[Saved data entries]
*** Begin section ***
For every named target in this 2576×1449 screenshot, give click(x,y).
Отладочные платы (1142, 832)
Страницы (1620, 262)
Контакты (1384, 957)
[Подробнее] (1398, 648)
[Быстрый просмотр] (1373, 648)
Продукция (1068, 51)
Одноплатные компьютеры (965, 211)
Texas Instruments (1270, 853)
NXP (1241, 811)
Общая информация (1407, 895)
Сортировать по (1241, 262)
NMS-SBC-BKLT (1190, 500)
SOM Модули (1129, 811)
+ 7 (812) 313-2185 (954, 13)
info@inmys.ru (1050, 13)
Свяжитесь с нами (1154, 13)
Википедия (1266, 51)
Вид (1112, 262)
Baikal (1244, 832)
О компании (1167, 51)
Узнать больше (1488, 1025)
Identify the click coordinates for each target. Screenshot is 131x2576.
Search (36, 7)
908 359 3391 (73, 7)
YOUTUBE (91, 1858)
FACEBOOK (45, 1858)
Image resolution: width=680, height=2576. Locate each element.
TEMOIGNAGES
*** End section ***
| Work task |
Having gone through the data above, repeat it exactly.

| Exercise response |
For every named target in this 2576×1449 screenshot, give click(x,y).
Отладочные платы (1142, 832)
Страницы (1620, 262)
Контакты (1384, 957)
[Подробнее] (1398, 648)
[Быстрый просмотр] (1373, 648)
Продукция (1068, 51)
Одноплатные компьютеры (965, 211)
Texas Instruments (1270, 853)
NXP (1241, 811)
Общая информация (1407, 895)
Сортировать по (1241, 262)
NMS-SBC-BKLT (1190, 500)
SOM Модули (1129, 811)
+ 7 (812) 313-2185 (954, 13)
info@inmys.ru (1050, 13)
Свяжитесь с нами (1154, 13)
Википедия (1266, 51)
Вид (1112, 262)
Baikal (1244, 832)
О компании (1167, 51)
Узнать больше (1488, 1025)
Identify the click coordinates for each target. Screenshot is 131x2576.
Search (36, 7)
908 359 3391 (73, 7)
YOUTUBE (91, 1858)
FACEBOOK (45, 1858)
Image resolution: width=680, height=2576. Locate each element.
TEMOIGNAGES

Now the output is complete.